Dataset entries

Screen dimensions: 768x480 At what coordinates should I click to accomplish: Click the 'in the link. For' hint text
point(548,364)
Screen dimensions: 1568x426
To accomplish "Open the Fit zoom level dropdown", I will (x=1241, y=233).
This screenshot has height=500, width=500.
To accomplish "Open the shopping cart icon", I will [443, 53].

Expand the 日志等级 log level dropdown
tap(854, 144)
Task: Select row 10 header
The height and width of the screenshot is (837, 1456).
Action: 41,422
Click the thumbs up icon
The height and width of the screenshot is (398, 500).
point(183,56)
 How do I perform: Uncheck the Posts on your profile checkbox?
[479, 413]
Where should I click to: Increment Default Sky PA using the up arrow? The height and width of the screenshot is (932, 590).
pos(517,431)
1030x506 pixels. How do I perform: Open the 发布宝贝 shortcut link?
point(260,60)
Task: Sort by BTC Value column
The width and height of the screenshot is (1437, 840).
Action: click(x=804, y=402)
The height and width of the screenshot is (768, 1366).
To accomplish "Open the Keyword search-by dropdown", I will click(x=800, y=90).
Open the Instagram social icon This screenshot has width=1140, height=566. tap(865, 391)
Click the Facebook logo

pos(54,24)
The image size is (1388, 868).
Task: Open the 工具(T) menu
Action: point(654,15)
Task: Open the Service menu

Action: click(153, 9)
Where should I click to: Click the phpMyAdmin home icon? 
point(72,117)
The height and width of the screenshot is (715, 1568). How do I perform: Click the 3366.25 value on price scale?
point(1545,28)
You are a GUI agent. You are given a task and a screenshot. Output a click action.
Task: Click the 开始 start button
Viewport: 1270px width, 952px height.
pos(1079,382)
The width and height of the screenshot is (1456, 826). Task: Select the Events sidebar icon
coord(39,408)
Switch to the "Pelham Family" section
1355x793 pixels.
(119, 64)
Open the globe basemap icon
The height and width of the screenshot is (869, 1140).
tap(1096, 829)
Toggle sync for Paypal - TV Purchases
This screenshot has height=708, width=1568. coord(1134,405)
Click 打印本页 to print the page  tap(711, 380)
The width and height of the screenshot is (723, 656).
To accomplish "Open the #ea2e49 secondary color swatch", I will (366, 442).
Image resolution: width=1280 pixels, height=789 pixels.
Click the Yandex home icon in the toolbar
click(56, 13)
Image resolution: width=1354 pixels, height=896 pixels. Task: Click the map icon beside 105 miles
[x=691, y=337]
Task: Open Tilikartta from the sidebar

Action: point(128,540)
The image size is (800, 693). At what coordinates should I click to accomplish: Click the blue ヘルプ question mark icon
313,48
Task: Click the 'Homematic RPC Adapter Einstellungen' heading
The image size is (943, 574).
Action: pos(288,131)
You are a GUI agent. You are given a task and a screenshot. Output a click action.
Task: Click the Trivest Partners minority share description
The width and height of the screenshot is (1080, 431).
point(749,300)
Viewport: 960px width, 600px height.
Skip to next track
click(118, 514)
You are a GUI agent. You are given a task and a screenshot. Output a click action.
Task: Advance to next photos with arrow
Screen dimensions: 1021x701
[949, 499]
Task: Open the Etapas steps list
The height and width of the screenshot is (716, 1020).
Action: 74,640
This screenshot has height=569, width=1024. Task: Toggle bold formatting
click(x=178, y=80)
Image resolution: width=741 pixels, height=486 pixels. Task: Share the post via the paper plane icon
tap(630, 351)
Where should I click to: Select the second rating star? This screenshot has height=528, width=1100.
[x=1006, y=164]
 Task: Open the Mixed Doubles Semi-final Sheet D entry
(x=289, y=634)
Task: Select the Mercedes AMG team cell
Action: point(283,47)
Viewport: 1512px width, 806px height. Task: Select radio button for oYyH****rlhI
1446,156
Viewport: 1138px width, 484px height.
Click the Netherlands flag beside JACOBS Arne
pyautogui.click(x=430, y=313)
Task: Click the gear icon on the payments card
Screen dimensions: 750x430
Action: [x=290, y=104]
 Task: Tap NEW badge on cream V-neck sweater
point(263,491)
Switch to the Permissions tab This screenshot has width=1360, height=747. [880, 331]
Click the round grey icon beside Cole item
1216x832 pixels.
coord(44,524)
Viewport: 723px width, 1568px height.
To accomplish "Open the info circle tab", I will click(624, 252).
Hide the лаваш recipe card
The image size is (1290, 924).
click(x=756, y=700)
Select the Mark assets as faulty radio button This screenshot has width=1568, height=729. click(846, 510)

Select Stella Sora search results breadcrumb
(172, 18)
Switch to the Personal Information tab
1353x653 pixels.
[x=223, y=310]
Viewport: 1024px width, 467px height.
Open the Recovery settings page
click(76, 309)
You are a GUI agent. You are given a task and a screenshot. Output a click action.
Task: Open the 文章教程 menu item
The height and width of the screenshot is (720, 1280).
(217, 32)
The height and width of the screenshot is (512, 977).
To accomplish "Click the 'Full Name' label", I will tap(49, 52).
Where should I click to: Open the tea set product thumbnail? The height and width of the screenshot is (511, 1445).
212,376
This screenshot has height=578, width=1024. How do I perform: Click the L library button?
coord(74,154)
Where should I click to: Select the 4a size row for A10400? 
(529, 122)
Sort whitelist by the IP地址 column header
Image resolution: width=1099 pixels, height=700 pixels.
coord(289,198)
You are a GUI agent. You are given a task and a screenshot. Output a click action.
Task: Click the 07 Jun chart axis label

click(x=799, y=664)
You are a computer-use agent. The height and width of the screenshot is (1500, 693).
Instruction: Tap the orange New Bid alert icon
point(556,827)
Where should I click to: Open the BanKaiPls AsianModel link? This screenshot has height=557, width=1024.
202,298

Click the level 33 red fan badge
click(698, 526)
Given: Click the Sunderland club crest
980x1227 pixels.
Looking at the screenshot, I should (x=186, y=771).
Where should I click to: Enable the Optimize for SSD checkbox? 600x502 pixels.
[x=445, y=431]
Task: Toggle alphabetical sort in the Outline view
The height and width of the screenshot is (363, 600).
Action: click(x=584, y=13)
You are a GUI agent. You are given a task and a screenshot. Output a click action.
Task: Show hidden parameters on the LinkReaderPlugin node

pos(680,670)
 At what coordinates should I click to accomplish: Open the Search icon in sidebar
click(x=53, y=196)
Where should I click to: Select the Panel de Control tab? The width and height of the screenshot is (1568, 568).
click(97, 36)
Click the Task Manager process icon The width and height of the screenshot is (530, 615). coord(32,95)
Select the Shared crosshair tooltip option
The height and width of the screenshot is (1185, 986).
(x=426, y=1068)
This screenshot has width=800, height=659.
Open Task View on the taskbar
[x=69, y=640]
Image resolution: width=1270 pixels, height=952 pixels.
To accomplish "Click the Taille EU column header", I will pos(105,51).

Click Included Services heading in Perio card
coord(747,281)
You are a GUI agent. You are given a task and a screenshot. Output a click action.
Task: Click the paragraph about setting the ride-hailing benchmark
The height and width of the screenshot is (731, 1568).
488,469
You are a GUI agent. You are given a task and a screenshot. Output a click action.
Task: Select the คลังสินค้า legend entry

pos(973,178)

▶ [Your objective]: Looking at the entries above, work out how many lines contain the word "item", then reply with only that figure.

▶ [Result]: 2